> **Task**: Determine how many lines in the records below contain "Save", then state that number alone.

> **Supplied information**:
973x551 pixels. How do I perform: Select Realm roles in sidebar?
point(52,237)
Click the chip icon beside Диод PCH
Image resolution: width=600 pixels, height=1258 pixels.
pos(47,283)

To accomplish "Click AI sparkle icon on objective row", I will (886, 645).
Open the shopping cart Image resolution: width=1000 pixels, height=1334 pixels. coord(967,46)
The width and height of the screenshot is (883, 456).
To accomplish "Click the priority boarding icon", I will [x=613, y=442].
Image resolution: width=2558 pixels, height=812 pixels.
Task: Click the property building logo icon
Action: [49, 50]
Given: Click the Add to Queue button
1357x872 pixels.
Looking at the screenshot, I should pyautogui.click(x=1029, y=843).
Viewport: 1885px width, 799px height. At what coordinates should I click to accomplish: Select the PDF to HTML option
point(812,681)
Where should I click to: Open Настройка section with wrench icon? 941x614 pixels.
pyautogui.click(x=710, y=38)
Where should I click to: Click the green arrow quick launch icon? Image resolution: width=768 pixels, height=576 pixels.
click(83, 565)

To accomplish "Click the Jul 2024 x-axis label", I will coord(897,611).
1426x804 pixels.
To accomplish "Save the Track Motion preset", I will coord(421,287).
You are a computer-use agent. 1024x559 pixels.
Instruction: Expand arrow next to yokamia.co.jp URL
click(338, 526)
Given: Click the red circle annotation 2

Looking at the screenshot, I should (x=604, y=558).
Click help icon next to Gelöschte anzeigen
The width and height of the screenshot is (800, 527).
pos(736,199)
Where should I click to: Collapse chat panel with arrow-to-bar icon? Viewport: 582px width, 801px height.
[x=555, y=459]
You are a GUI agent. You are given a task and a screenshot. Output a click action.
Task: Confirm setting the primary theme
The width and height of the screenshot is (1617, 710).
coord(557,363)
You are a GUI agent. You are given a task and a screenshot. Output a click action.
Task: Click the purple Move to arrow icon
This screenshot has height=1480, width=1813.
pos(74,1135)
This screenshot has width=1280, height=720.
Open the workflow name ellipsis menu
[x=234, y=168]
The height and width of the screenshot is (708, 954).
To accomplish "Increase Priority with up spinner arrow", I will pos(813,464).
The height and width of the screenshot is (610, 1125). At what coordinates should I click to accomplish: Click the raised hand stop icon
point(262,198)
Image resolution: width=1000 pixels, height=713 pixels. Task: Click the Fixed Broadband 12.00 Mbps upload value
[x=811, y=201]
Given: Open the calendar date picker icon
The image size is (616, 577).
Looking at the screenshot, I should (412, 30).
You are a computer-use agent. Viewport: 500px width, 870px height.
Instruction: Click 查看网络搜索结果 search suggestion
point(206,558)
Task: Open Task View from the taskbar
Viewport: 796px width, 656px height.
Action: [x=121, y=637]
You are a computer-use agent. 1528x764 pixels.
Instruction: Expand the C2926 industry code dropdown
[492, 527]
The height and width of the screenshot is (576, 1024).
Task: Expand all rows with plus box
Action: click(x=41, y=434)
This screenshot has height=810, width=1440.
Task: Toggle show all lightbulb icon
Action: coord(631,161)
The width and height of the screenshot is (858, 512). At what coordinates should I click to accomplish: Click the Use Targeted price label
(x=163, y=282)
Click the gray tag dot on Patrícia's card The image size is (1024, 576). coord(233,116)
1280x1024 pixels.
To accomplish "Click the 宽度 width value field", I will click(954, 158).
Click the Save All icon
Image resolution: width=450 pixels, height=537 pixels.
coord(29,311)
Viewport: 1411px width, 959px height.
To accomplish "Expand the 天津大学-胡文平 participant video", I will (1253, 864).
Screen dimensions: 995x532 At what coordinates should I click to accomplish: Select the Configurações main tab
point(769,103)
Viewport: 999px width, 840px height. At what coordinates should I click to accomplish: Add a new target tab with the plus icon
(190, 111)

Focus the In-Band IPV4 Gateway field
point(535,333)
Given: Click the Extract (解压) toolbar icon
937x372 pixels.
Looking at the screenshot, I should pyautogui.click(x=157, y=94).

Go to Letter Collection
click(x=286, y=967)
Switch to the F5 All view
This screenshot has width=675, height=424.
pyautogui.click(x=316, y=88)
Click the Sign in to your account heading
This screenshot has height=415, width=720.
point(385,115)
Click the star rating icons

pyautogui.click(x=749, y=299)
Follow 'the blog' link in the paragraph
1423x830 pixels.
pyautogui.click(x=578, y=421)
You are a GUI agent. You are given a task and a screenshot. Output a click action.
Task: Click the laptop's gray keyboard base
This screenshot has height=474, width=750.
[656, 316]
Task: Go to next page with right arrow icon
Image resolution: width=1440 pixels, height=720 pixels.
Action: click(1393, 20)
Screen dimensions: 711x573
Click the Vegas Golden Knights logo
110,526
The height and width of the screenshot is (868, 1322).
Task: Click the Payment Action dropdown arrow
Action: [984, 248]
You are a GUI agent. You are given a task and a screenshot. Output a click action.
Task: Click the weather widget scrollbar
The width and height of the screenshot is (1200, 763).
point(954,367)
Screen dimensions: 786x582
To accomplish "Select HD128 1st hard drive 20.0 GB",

> **Problem solution**: 2